DATA SUPPLIED START
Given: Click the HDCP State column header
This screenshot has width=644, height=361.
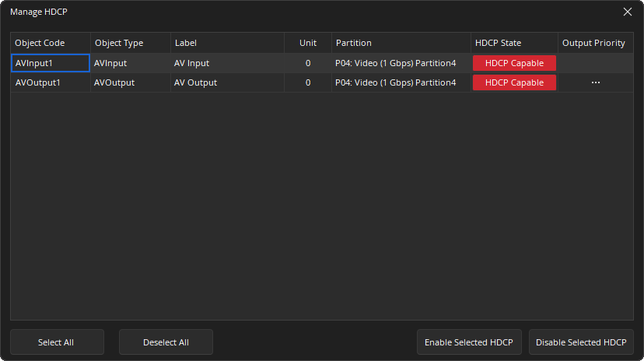Looking at the screenshot, I should 513,43.
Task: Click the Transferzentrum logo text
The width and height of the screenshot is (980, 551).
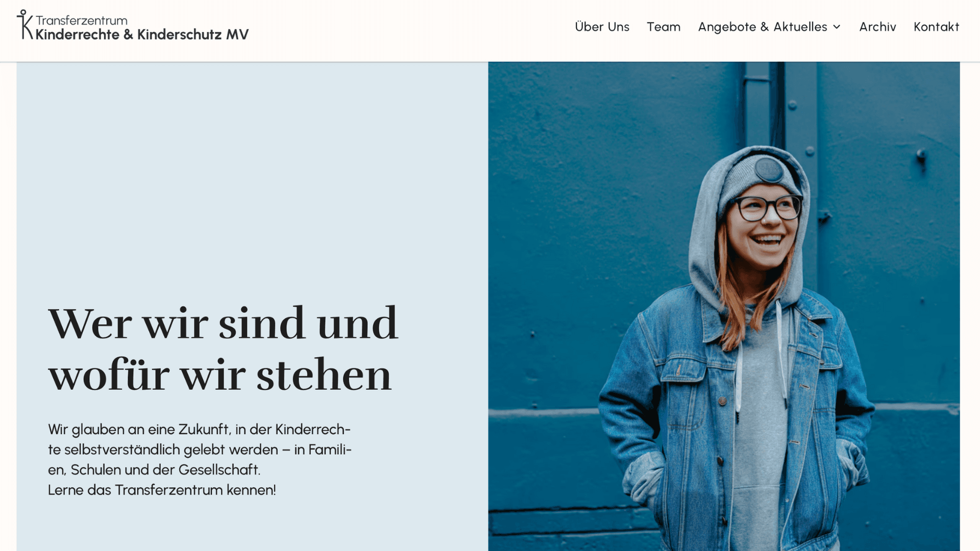Action: click(82, 20)
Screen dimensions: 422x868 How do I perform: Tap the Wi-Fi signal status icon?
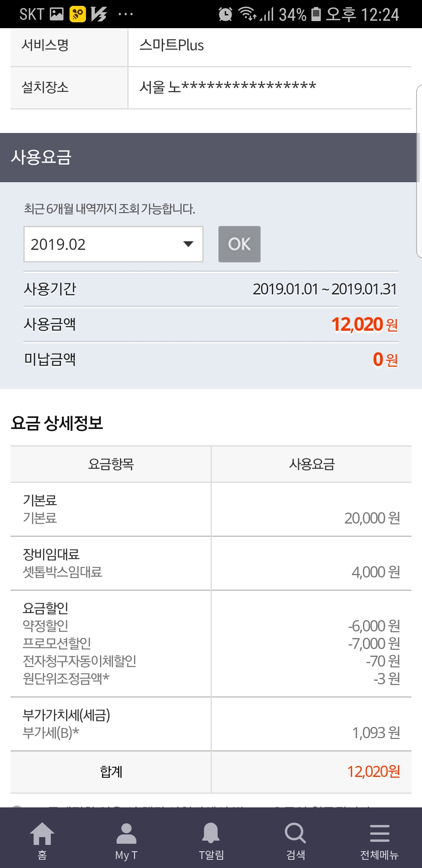tap(248, 14)
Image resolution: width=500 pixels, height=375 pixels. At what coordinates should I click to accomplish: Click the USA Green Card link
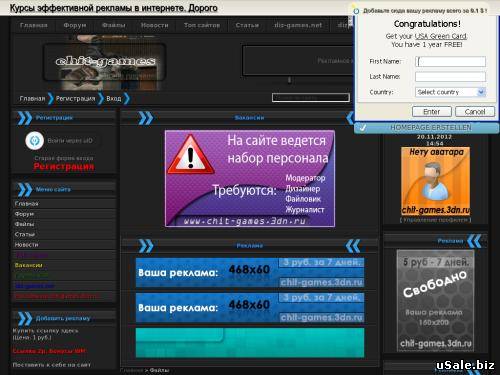[x=440, y=36]
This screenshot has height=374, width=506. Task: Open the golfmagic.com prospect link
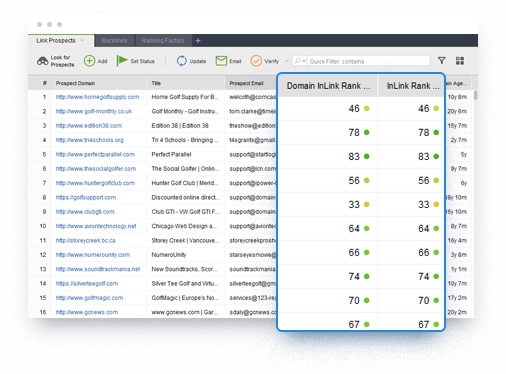point(89,298)
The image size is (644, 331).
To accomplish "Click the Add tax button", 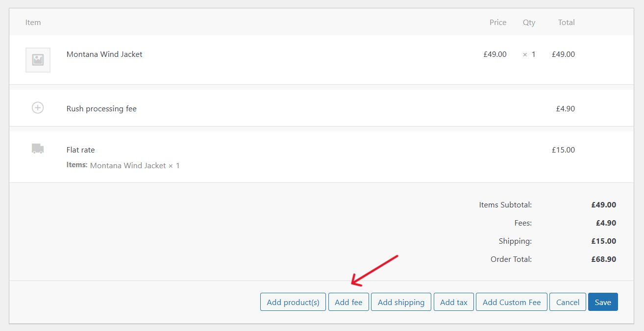I will click(x=453, y=302).
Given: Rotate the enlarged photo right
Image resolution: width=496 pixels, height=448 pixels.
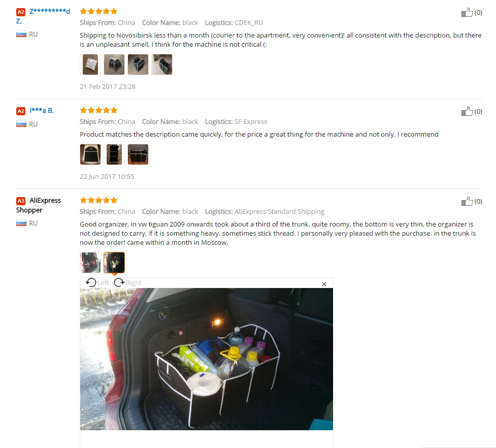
DATA SUPPLIED END
■ WHAT THE TASK ASKS
Please quote the records above exactly, beginning at the line that contains "Given: Rotate the enlarged photo right" and ending at their last line. Leave the pictures out.

■ TASK RESPONSE
Given: Rotate the enlarged photo right
Image resolution: width=496 pixels, height=448 pixels.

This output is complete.